EXCERPTED TEXT =
● ● ●
Wednesday, October 10, 2007

Pareidolia: Screaming at the Void

this is another old chestnut from the archives..but it seems pertinent via the discussion regarding abstraction/form..etc.

Kicking around the galleries lately I've been seeing alot of faces. Paintings have been staring back at me..following me as I walk around the room. It's spooky. Aside from an eerie humaness, what seems to be operative in all of these pieces is a visual trope in which the parts and the whole of the picture are in a Phyrric contest for dominance that finds no resolution. This reminds me of the frisson between the philosophical concepts of Nominalism and Realism. The doctrine of Nominalism holds that abstract concepts, general terms, or universals have no independent existence but exist only as names. This would be contrasted to Philosophical Realism, which holds that when we use descriptive terms such as "green" or "tree," the Forms of those concepts really exist, independently of the world in an abstract realm. The paintings in question refuse to be accepted either as parts or as wholes(named objects.."faces"), but instead vibrate between the two-which curiosly recalls the nature of light, alternately described as a wave or particle..some physicists have even referred to it as a "wavicle". Remeber that Arcimboldo famously made faces out of vegetables, and Dali made skulls out of nudes..both image systems operate on the same principle. Getting back to my point, what's exciting about nominalism and it's relationship to pareidolia (the tendency to see faces in random stimuli), is the illustration of one of the perennial problems of philosophy. For example, I often wonder how "society" can phenomenologically be experienced, if it is nothing more than a loose collection of individuals with various beliefs, attitudes, and values. "America" is just an idea, held in various terms by all those who engage in this peculiarly amorphous concept. Conversely, in crude, literal terms one could point to the geographic border of this country for an answer, but this would be ignoring all of those "Non-Americans" that reside within it's borders and contribute to the operation of the concept of "America". It's a problem in perception that's not going away any time soon, but mostly it illustrates that people see really what they wan't to see...what is convenient to them, and what doesn't contradict with the beliefs that they have curently found truth in.
● ● ●
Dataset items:
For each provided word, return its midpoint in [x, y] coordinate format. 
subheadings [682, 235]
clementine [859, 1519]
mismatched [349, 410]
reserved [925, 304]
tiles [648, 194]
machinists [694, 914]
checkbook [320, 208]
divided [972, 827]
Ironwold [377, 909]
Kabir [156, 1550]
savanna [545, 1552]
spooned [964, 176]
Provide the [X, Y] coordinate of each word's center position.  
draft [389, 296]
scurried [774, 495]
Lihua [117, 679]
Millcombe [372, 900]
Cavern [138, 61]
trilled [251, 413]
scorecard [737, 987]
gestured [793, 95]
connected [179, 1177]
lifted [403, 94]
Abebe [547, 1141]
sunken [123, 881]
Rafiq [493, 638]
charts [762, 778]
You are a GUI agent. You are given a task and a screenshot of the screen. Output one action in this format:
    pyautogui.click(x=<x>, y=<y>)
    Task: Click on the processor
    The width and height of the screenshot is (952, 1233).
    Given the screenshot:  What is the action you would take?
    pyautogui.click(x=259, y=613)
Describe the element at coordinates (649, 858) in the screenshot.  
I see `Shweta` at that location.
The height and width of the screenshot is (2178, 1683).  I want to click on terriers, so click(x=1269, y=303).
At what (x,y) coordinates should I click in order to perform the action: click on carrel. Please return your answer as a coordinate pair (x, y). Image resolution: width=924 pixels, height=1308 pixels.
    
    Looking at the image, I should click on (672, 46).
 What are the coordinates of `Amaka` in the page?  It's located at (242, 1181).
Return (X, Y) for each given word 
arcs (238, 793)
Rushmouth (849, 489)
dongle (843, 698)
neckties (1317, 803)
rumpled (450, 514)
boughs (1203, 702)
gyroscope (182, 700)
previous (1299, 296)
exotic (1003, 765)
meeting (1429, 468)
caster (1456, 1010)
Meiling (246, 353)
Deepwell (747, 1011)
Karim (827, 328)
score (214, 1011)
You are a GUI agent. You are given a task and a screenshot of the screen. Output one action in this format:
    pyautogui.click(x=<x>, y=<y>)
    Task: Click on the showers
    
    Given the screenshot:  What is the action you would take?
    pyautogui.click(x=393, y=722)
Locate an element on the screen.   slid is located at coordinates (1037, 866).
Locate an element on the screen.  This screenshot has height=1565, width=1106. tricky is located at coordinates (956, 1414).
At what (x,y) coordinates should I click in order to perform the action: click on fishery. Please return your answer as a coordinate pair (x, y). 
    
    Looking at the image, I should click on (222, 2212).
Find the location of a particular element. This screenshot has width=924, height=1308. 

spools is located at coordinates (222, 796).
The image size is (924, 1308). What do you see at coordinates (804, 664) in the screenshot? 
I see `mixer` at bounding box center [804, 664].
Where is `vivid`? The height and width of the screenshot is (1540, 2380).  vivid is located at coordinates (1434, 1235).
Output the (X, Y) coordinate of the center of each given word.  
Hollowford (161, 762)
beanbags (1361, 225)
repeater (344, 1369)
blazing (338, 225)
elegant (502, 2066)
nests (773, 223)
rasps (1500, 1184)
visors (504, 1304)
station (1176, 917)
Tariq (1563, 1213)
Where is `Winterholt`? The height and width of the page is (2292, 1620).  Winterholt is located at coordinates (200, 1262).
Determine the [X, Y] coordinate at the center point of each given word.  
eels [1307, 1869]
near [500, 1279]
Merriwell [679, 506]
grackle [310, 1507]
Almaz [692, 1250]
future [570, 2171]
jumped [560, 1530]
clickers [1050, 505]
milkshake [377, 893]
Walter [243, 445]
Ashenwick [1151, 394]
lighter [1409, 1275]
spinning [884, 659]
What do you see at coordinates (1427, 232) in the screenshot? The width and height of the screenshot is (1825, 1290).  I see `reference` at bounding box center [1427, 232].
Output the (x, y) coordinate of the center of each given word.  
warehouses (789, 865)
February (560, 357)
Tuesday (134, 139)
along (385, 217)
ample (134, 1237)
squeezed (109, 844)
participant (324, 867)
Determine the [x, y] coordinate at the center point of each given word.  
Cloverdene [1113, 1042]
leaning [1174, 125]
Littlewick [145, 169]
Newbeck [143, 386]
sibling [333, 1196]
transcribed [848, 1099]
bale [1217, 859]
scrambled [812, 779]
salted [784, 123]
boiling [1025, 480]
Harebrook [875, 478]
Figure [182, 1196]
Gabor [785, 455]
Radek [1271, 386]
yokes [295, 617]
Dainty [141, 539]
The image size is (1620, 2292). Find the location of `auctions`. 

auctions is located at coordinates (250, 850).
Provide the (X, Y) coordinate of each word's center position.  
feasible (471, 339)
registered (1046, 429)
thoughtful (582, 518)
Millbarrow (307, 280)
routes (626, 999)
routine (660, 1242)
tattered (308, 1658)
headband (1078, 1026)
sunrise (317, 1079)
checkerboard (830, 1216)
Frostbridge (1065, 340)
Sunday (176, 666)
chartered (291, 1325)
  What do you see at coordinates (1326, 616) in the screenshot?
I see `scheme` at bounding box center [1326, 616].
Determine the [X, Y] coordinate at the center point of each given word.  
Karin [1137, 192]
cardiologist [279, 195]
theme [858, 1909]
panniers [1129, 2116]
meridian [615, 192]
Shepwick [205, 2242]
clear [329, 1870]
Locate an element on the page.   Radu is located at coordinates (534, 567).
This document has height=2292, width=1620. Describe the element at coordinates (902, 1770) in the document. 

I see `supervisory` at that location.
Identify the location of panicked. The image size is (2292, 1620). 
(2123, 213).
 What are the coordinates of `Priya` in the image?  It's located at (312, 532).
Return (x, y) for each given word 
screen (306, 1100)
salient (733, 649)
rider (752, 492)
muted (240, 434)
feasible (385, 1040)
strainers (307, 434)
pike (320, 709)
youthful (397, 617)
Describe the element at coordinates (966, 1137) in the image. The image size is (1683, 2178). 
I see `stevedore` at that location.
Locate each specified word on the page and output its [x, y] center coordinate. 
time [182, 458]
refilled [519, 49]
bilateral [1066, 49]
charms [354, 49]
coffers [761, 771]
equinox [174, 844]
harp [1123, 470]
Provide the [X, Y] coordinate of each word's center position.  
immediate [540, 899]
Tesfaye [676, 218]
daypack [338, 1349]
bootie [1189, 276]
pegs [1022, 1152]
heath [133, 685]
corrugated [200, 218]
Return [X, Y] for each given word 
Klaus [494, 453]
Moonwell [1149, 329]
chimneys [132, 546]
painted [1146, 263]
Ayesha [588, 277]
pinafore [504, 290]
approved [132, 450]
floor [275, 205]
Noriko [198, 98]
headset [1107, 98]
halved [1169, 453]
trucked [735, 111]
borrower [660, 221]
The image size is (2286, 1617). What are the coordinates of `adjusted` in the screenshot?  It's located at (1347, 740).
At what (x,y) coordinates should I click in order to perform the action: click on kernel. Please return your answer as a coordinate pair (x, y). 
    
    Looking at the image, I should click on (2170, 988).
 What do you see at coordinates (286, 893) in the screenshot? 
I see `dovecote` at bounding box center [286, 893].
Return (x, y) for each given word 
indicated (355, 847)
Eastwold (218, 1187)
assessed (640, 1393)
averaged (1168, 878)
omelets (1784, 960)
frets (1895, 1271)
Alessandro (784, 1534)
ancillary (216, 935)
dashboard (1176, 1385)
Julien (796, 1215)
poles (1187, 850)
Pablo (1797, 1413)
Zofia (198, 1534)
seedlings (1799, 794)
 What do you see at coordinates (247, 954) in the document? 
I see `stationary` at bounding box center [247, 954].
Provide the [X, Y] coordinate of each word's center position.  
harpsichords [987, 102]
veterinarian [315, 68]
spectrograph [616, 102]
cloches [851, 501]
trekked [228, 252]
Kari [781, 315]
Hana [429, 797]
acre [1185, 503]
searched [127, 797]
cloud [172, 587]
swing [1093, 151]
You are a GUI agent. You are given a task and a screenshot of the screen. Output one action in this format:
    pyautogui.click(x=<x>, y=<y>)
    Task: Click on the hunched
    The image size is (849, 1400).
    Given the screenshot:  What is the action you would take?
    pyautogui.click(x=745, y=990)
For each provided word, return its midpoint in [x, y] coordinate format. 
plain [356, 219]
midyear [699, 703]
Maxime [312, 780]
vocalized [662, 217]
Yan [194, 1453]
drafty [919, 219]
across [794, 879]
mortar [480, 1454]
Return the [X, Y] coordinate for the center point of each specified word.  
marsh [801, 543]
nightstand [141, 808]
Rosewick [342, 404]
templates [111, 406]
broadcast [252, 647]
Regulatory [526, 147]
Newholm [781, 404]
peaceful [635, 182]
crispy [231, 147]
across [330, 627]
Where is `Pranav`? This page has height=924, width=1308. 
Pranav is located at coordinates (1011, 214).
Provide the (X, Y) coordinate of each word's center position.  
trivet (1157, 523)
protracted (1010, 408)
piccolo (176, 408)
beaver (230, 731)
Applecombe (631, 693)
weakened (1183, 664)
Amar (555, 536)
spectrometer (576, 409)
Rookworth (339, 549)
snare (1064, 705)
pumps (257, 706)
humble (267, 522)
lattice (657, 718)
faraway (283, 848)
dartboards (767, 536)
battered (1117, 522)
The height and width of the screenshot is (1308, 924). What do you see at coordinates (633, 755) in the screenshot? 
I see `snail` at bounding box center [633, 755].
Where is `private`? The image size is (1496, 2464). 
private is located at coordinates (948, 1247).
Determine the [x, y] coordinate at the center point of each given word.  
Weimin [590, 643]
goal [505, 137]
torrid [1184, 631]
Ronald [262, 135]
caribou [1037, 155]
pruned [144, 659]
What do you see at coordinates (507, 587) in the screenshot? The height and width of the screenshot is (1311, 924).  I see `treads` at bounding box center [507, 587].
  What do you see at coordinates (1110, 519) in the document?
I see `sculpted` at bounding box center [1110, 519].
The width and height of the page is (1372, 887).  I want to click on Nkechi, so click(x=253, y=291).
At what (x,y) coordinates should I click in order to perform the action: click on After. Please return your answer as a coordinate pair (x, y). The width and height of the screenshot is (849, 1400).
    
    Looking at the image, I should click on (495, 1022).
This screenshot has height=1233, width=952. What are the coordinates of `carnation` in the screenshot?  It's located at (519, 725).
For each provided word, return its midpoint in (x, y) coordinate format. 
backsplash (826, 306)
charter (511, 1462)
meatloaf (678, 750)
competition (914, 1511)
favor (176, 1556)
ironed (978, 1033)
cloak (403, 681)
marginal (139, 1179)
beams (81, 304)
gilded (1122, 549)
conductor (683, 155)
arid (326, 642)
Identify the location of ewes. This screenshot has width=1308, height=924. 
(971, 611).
● ● ●
EXERCISE =
Continue the pareidolia post from its last sentence, writing the next part in the same voice.

OUTPUT FOR THIS EXERCISE =
So you can see the face or you can see it's parts..or hopefully you can see them all at once. By doing so you recognize that no "thing" that one can point to and name in the world can really only be that thing. Nothing can be taken at "face" value (excuse the lame pun). It's better to acknowledge the trap door behind every belief or phenomena that leads to the pre-linguistic nuomena that ultimately is closer to the source of all that is. Buddhists call this shunyata..and we could clumsily translate this as "void"..although the connotation is negative only in verbal form. Looking into random patterns we see faces staring back at us because we are human. This is why the Christian God is an old man with a white beard, and also why teleologists believe that this is all going somehwere. As an artists and thinker, my message becomes more and more clear..to point out that although nature is not a mirror..we are nature..and the universe is us. When you look into the void..the void stares back, and this reminds me of what my friend Steve Canaday usually says about Voids: it's best to confront them head on by raising a knife, screaming at the top of your lungs...and running straight at them.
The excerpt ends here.